Are you avoiding certain foods because of health concerns?  There are some common myths about which foods are healthy for us, especially if we have high cholesterol and/or diabetes. Read on to find out which foods deserve to be back on your plate and what you should avoid.

  • Myth #1: Never eat shrimp if you have high cholesterol Therapeutic Lifestyle Changes (TLC) guidelines from the National Cholesterol Education Program allow 200 milligrams of cholesterol daily. While three ounces of shrimp has 166 milligrams of cholesterol, the TLC guidelines do recommend having shrimp occasionally. Shrimp is very low in saturated fat, even lower than white chicken without the skin. Shrimp is also low in calories, rich in protein, and contains a significant amount of selenium, an antioxidant which protects cells from damage.
  • Myth #2: Carrots, rich in sugar, should be avoided, especially by people with diabetes The naturally occurring sugars in carrots are digested quickly compared with other carbohydrates, meaning they move into the blood stream quickly compared with other foods.  However, carrots contain minimal sugar so their impact on blood sugar levels is nil.  One pound of of carrots contains only one tablespoon of naturally occurring sugars.  And carrots have many important nutritional benefits.  They are rich in fiber and beta carotene and low in calories, which can help with weight loss.

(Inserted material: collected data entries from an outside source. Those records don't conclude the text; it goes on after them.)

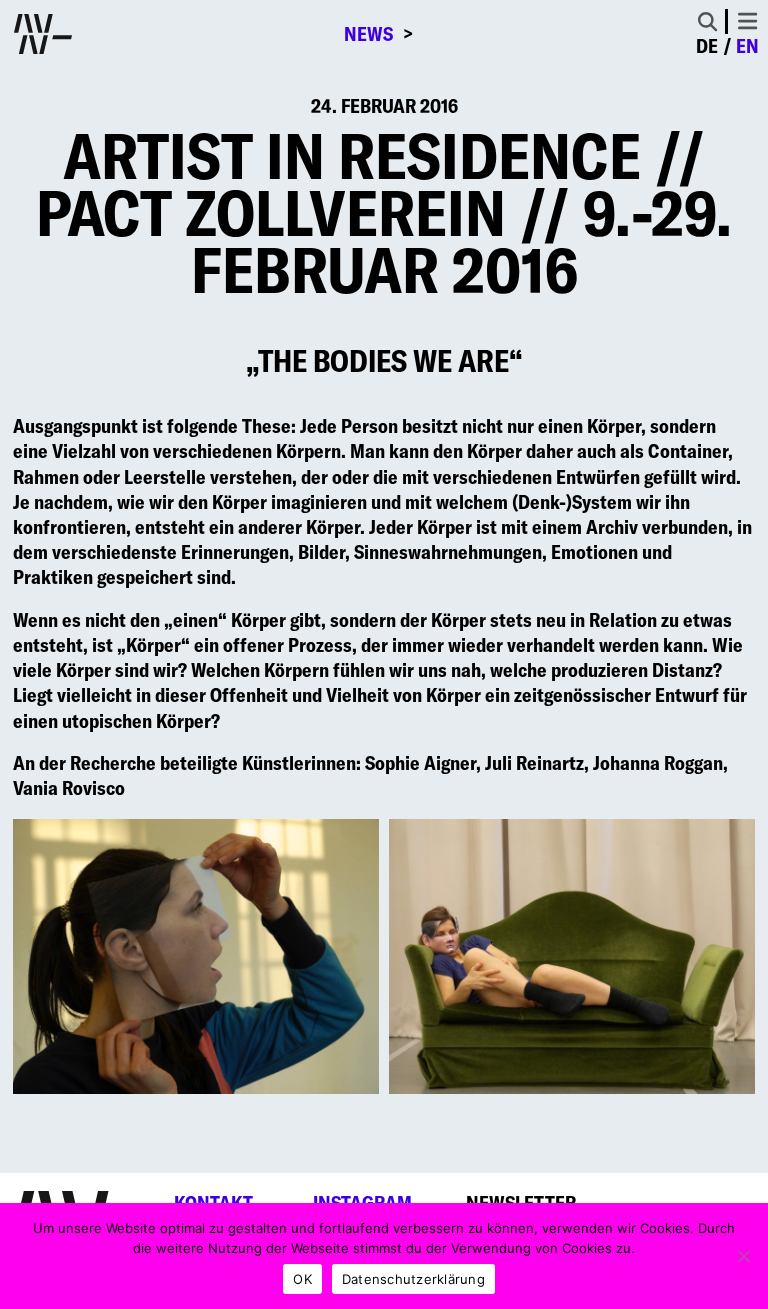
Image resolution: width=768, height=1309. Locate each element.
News (368, 34)
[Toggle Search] (707, 21)
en (747, 46)
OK (302, 1279)
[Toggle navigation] (747, 21)
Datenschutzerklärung (413, 1279)
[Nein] (743, 1256)
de (707, 46)
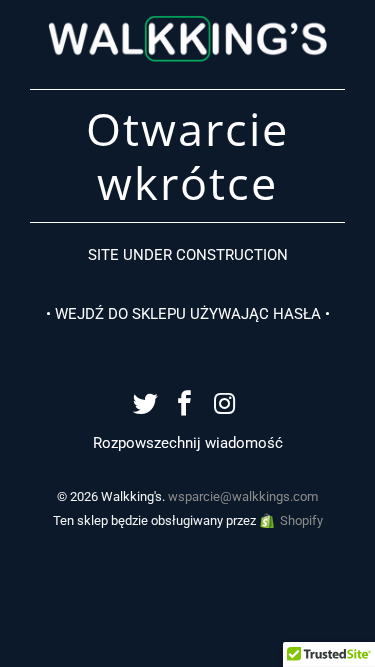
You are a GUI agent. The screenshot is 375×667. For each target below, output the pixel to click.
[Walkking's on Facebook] (186, 405)
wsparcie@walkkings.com (243, 496)
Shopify (301, 520)
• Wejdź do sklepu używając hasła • (188, 314)
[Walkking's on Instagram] (225, 405)
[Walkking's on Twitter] (146, 405)
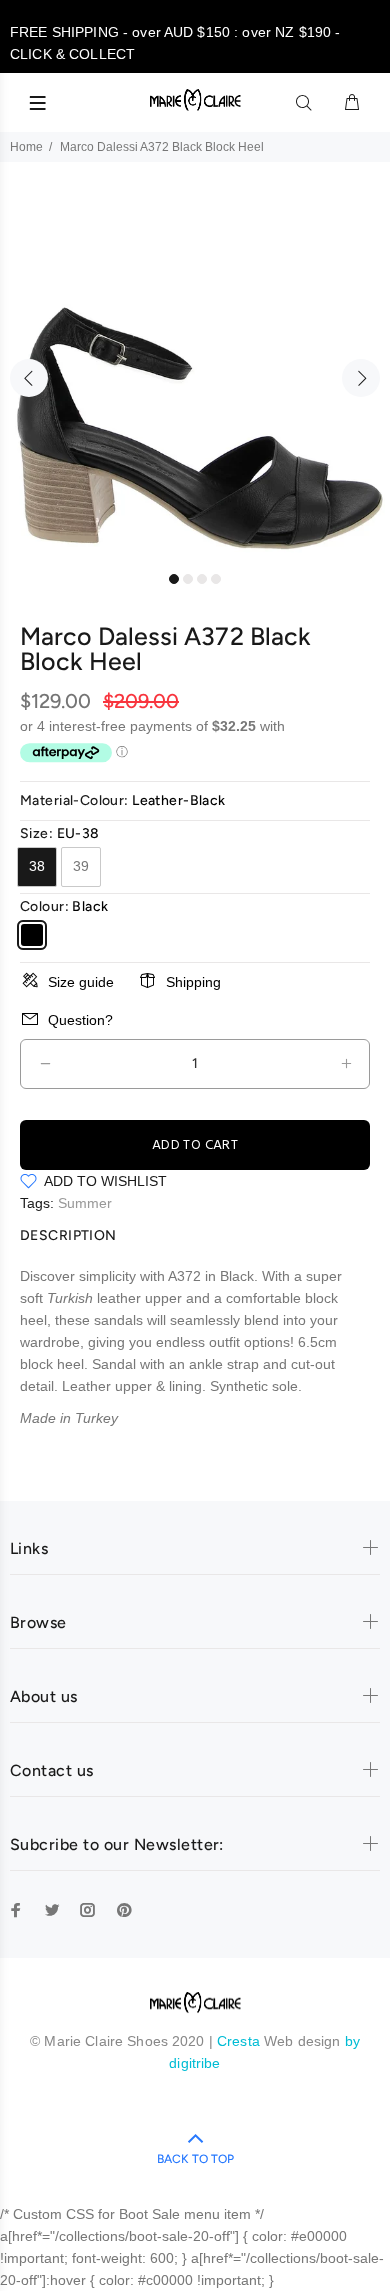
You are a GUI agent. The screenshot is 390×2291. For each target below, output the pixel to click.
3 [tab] (202, 579)
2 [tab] (188, 579)
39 (81, 866)
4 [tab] (216, 579)
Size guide (81, 982)
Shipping (193, 982)
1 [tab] (174, 579)
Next (361, 378)
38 (37, 866)
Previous (29, 378)
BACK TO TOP (195, 2159)
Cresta (240, 2041)
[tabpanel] (195, 367)
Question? (80, 1020)
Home (26, 147)
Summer (85, 1203)
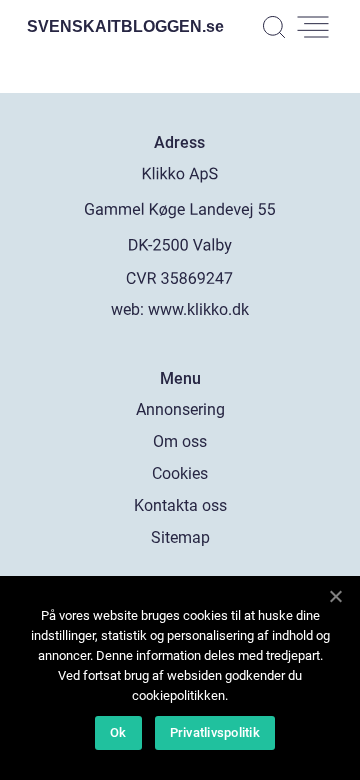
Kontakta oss (180, 505)
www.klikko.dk (198, 309)
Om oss (180, 441)
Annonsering (180, 409)
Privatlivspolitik (215, 732)
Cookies (180, 473)
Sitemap (180, 537)
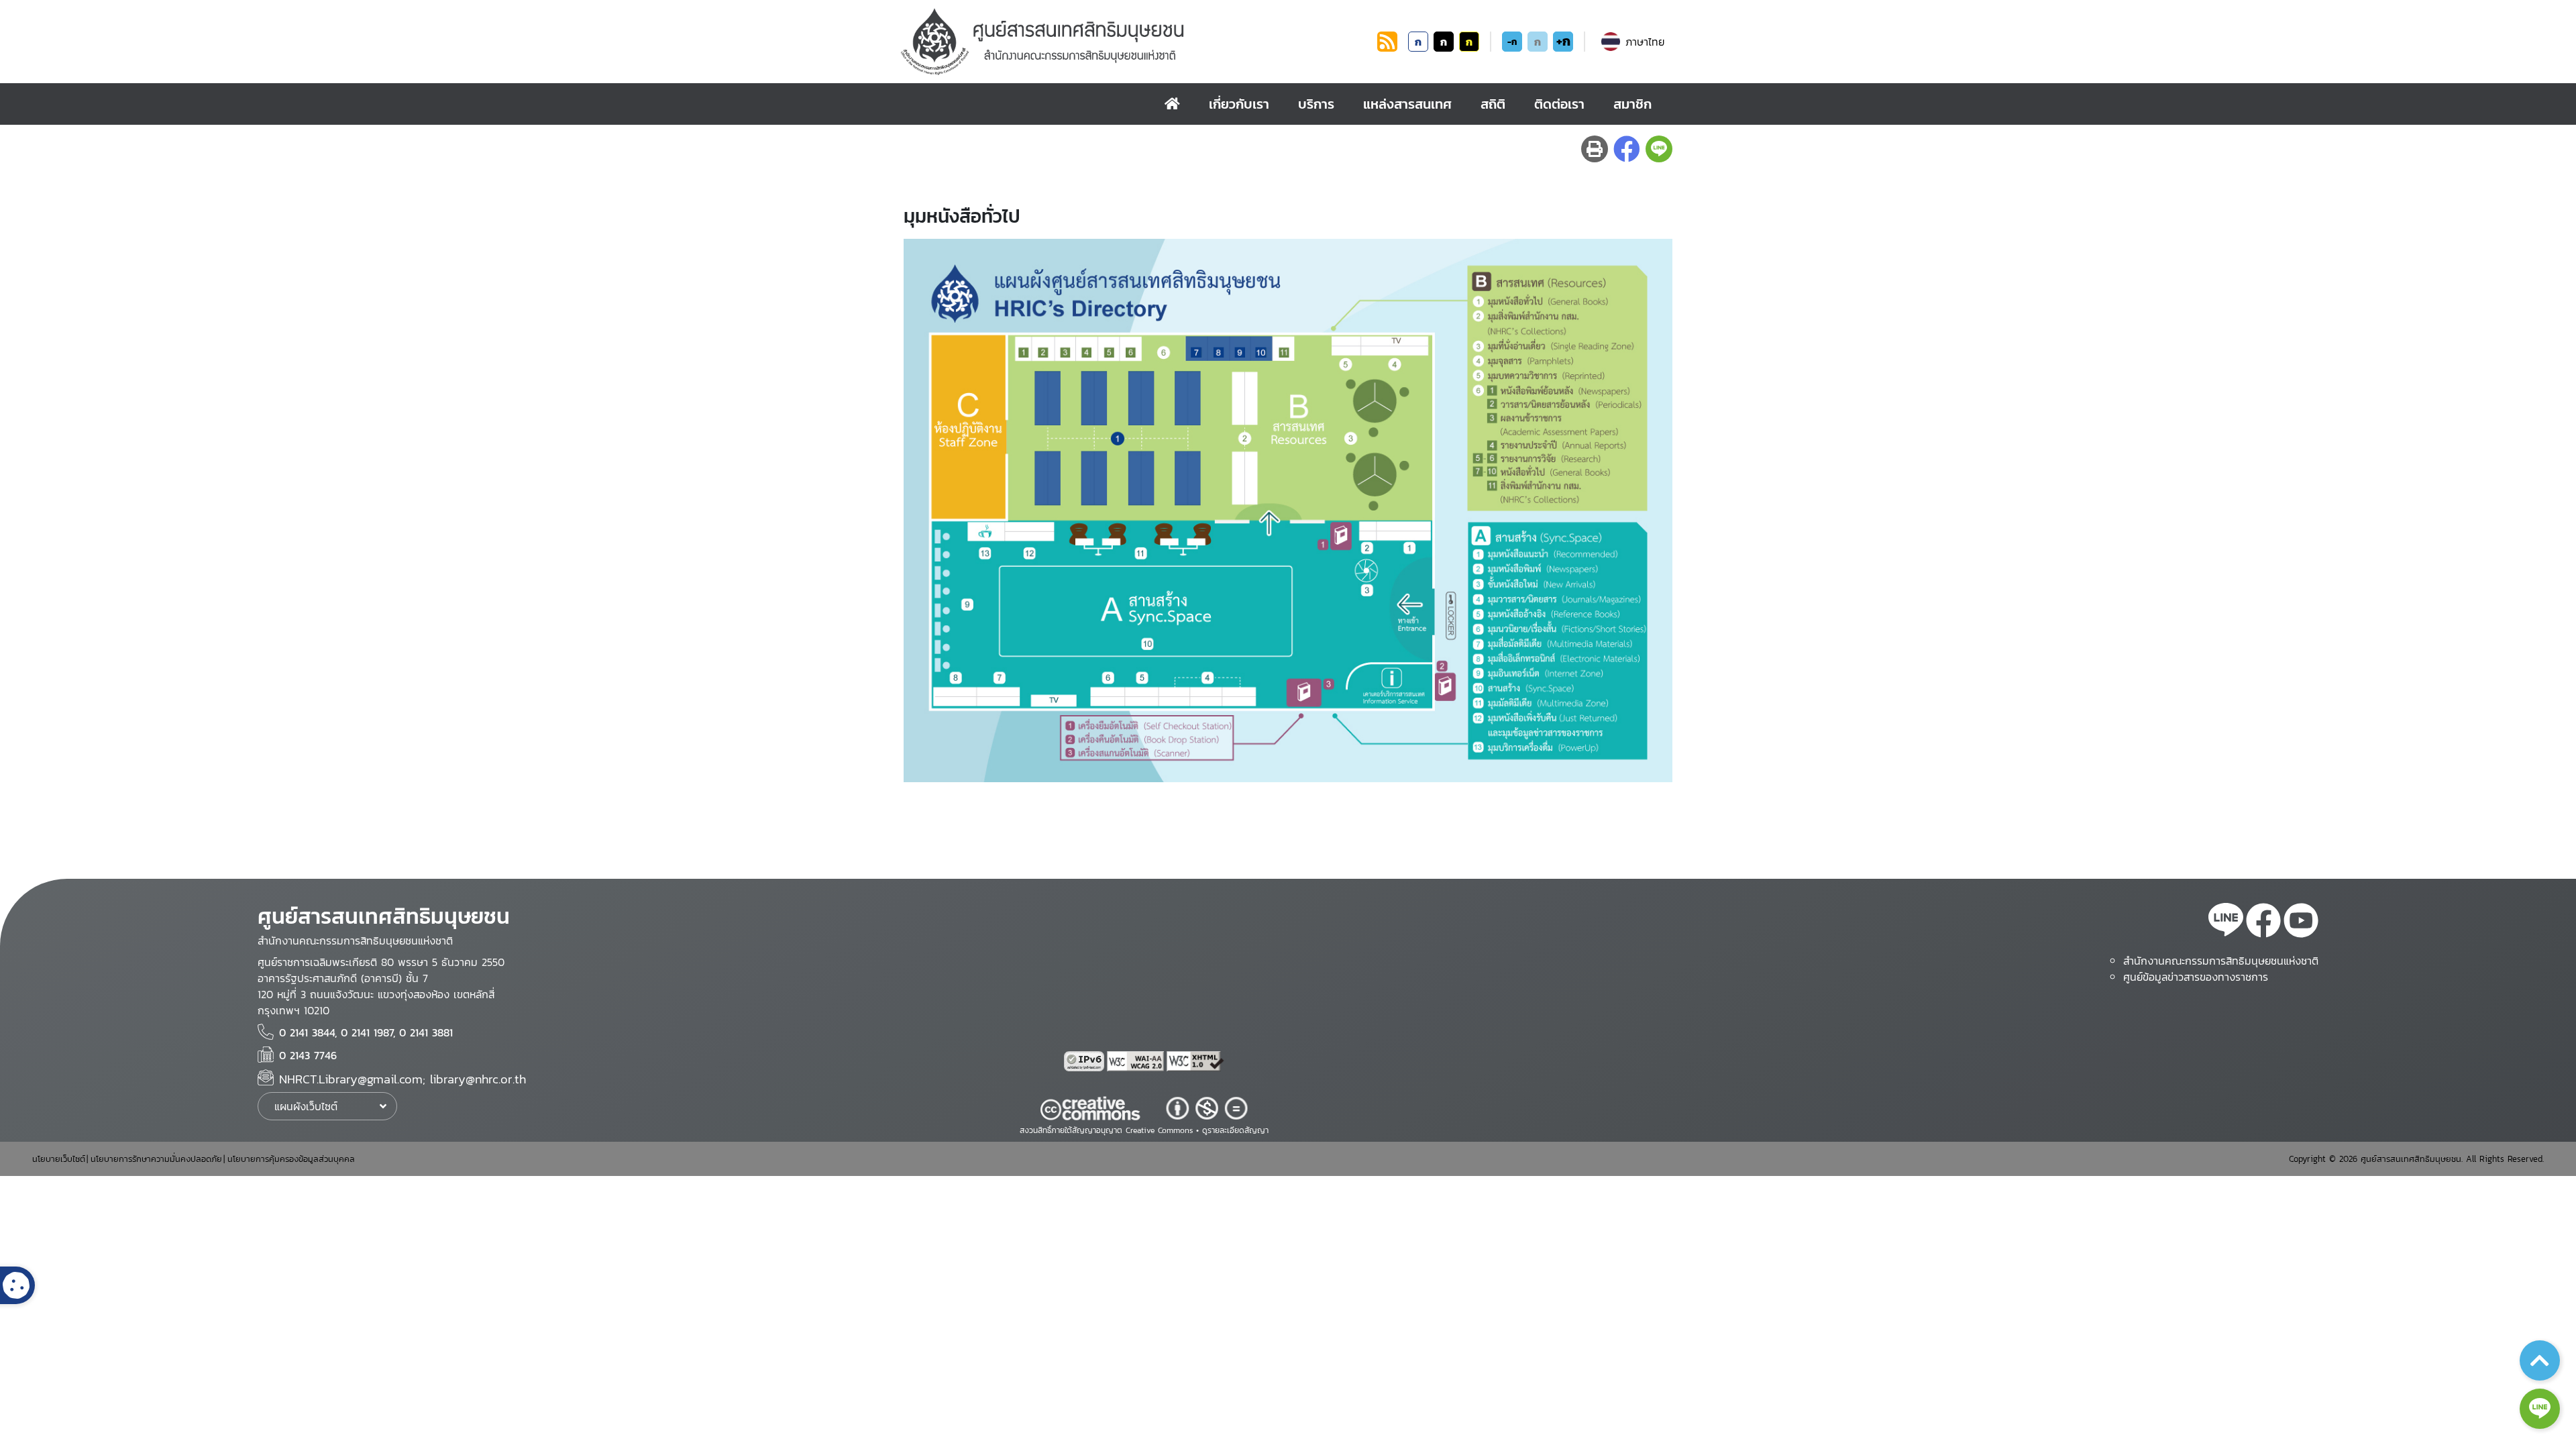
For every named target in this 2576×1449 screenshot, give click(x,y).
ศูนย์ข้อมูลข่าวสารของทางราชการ (2195, 977)
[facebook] (2263, 922)
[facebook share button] (1626, 149)
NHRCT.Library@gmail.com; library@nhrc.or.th (402, 1079)
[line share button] (1659, 149)
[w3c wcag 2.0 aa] (1137, 1061)
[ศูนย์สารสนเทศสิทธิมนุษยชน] (1136, 41)
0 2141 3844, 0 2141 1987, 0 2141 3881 (366, 1032)
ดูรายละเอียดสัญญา (1235, 1130)
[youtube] (2301, 922)
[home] (1172, 104)
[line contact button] (2540, 1409)
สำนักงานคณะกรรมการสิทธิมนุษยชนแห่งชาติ (2220, 961)
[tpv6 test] (1085, 1061)
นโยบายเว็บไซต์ (58, 1158)
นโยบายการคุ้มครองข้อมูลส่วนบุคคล (291, 1158)
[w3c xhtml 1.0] (1195, 1061)
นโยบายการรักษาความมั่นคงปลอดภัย (156, 1158)
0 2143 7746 (308, 1055)
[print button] (1594, 149)
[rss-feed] (2225, 922)
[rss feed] (1387, 48)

  • Myth #3: Eggs are a heart attack on a plate  One egg yolk has 212 milligrams of cholesterol, a day’s supply of cholesterol according to the TLC guidelines. However, even the TLC guidelines allow two egg yolks per week. Why? One yolk contains less than 2 grams of saturated fat, the main culprit in driving up “bad” cholesterol. The white and the yolk both contain high quality protein, which supports healing, and enhanced eggs that contain omega-3 fatty acids have extra nutritional value.
  • Myth #4: 100% fruit juice is natural, so it’s healthySurprisingly, natural fruit juices usually have about as much or more sugar as soda!  Fruit juice is made by straining out the liquids from fruit, which concentrates the natural sugars from fruit, making them more dense.  In the liquid form, the sugars can also be digested more quickly than in solid fruit.  Another negative is that most of the naturally-occurring fiber is removed when making juice.  Fiber is helpful for weight loss, blood sugar control and lowering cholesterol. 

In conclusion, carrots in healthy portions will not overload your sugar intake. On the other hand, beware of “natural” fruit juices, which can spike your blood glucose levels and add calories, especially in medium to large amounts. For egg yolks and shrimp, moderation rather than elimination is the way to go.

Which foods are you choosing for better health?